In conclusion, The Nether Scroll was a disappointing way to bring the series to an end, especially after reading the third novel in line, Star of Cursrah, which was amazing. Nevertheless, the book's interesting mention of Zhentil Keep politics (Manshoon and Sememmon) and the encounters with goblins, Zhentarim, Red Wizards, Otyugh, and zombies prevents it from being a total waste. 2.5 Stars
I would give spoilers but there is very little left to spoil. The plot spirals unoriginally out of control, using elements from Tolkein galore. The little goblin uses dialog identical to Gollum. The whole purpose of the Nether scroll goal is very disappointing. By the time these cardboard character find them, I didnt care. Maybe, Netherise Arcanist showed up and zapped this author for nearly sinking the my enthusiasm for this series.
There have been some good, mediocre and bad Forgotten Realms books. This gets my vote as the worst of all. Fortunately, Wizards of the Coast regrouped its talent search and found some writers who actually may like contributing to the vast epic of the Forgotten Realms. The direction Lynn Abbey was taking it was down, indeed things looked a little dark at that time. Wizards inherited some talented writers; Greenwood, Salvatore, and Cunningham. In fact, I am going to explore some of thier new writers. Things could not get any worse than the Nether Scroll!

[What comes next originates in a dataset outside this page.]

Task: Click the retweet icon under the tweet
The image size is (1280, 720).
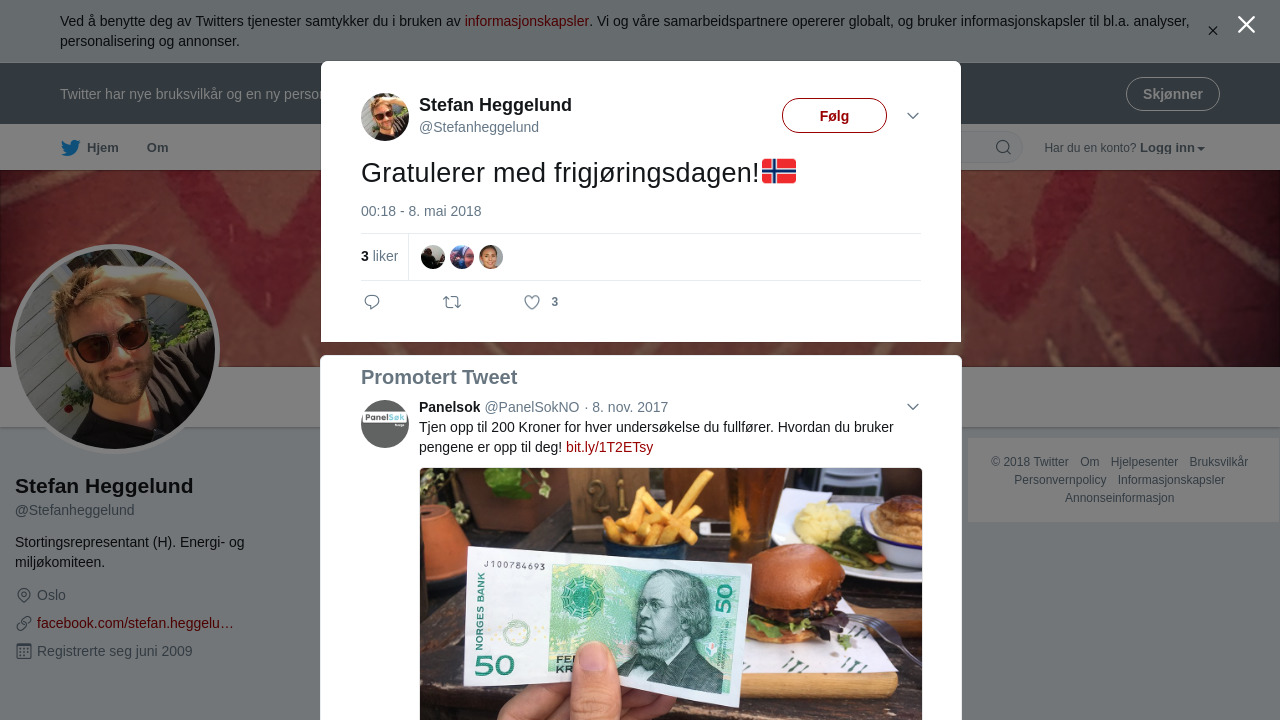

The overall impression I'm getting from these reviews is that readers wanted epic developments, stunning revelations, and outright heroic characters. Naturally, if you're going to limit your tastes to that form of fantasy, you're going to think this book is boring and terrible.
Fundamentally, this is a book about the characters - every one of them flawed, but none flawed to the core. Druhallen is stubborn and nomadic, but fiercely intelligent and a seeker of wisdom. Roz'ta has strong maternal instincts and a fierce temper, coupled with pragmatism and a strong bond with her compatriots. Tiep is immature, irritable and even cowardly, but he silently values and cares about his adoptive family.
People thought Sheemzher was a rip-off of Gollum. I would remind these readers that goblins are not known for their mastery of Common, and that Sheemzher has a good number of traits that distinguish him from Gollum - outright loyalty and good, as well as a childlike nature.
I found this change of pace from the usual save-the-multiverse fare extremely refreshing. This is the story of a group of unambitious adventurers just trying to make a living in an often unfair world. Boring to some; very fulfilling for me. And this from someone who doesn't even enjoy most Forgotten Realms literature.
I highly recommend this book. Just know what's on offer here and what you like from fantasy before you read it.